Another expectation the market holds for Xiaomi is whether a "Redmi Automobile" will emerge. In 2013, Redmi redefined the budget smartphone market with its 799 yuan price point, and almost everyone hopes to see this level of excellence replicated in new energy vehicles. This is both a vote of confidence in Xiaomi and Lei Jun and a yearning for breakthrough innovations long overdue in the industry.
Although Xiaomi SU7's cost optimization is currently focused on the mid-to-high-end range, leading automakers like NIO and Xpeng are experimenting with more affordable options through new brands or models, suggesting a shift from high prices to volume sales.
As Xiaomi Automobile gains momentum, producing a "Redmi Automobile" will become more feasible.

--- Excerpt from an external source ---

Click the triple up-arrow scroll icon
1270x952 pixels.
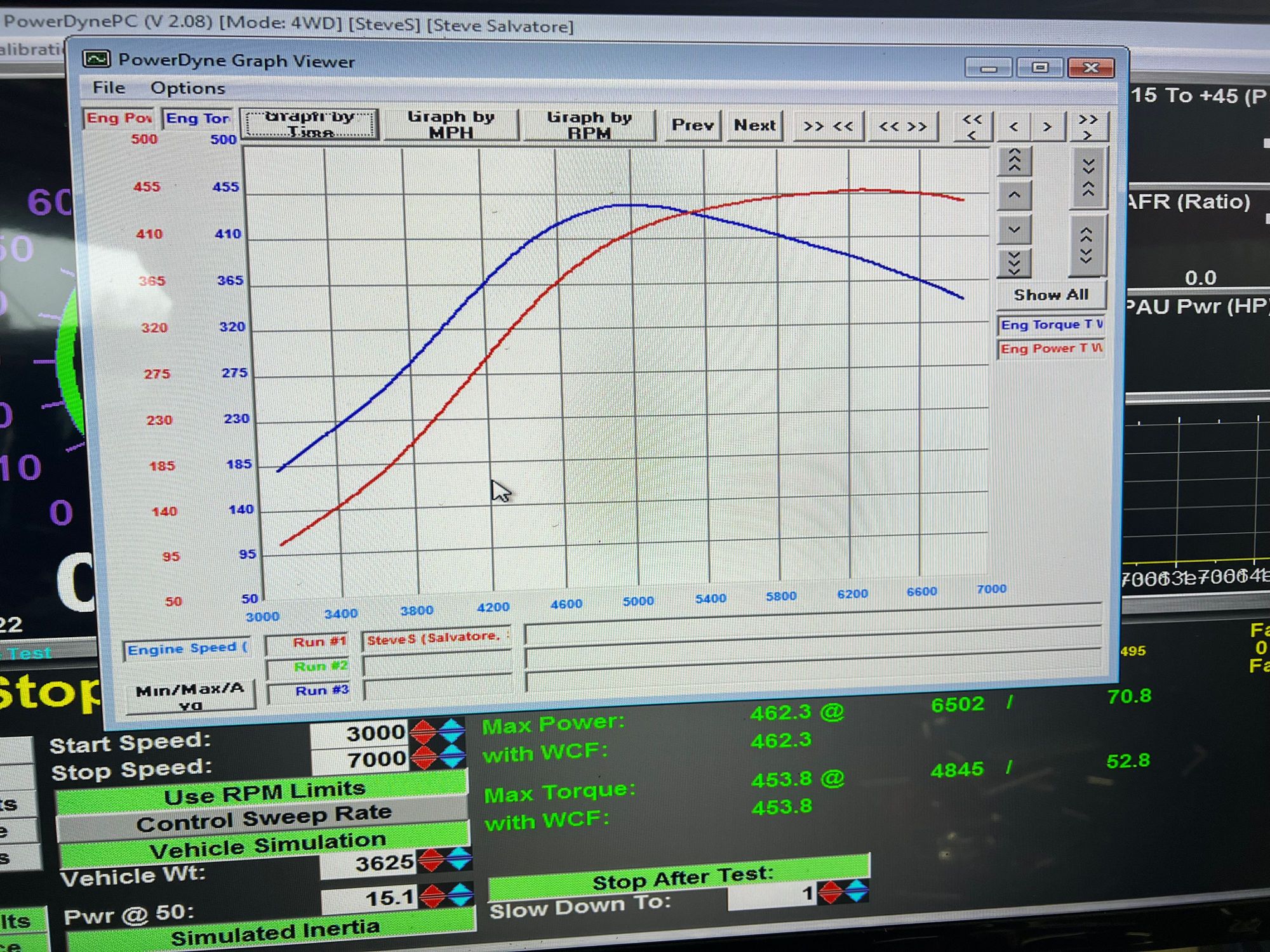(1014, 161)
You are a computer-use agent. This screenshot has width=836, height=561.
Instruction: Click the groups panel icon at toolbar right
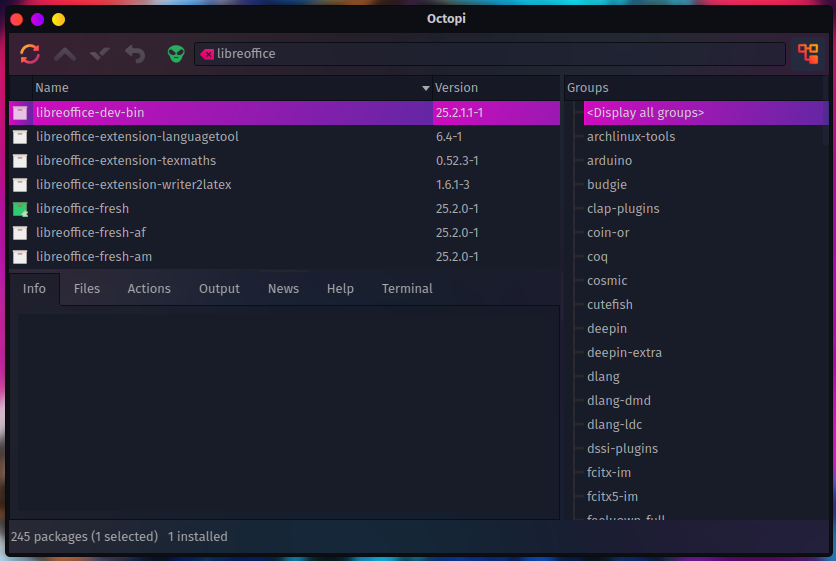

Xiaomi Group CFO Shiwei Lin told the media that at this stage, the company is willing to sacrifice profits to develop its nascent electric vehicle business. Xiaomi aims to become one of the world's largest automakers in the next one to two decades, alongside companies like Tesla and BYD. Lin also believes that Xiaomi currently prioritizes growth over profitability in its electric vehicle business, which has only been established for five months and needs time to curb losses.
Lin emphasized, "We are confident that scale will lead to profits in the future. Currently, I only have one model, which is far from our profitability goals. We need to continue investing in this business."
In a sense, Xiaomi Automobile's losses are proactive rather than passive. After all, among its peers, Zero Run Automobile lost 5.1 billion yuan in 2022 and 4.2 billion yuan in 2023, while Xpeng Automobile even expanded its losses, rising from 4.863 billion yuan two years ago to 10.38 billion yuan in 2023. Rather than hesitating due to lack of profitability, it's better to take bold steps forward.
For the capital market, imagination is key. There is a gap between a brand's listing and profitability, and investors are willing to accept its growth as long as it continues to deliver new and groundbreaking products. Behind Xiaomi stands Lei Jun, who is likely one of the few people in the market who can live up to such expectations.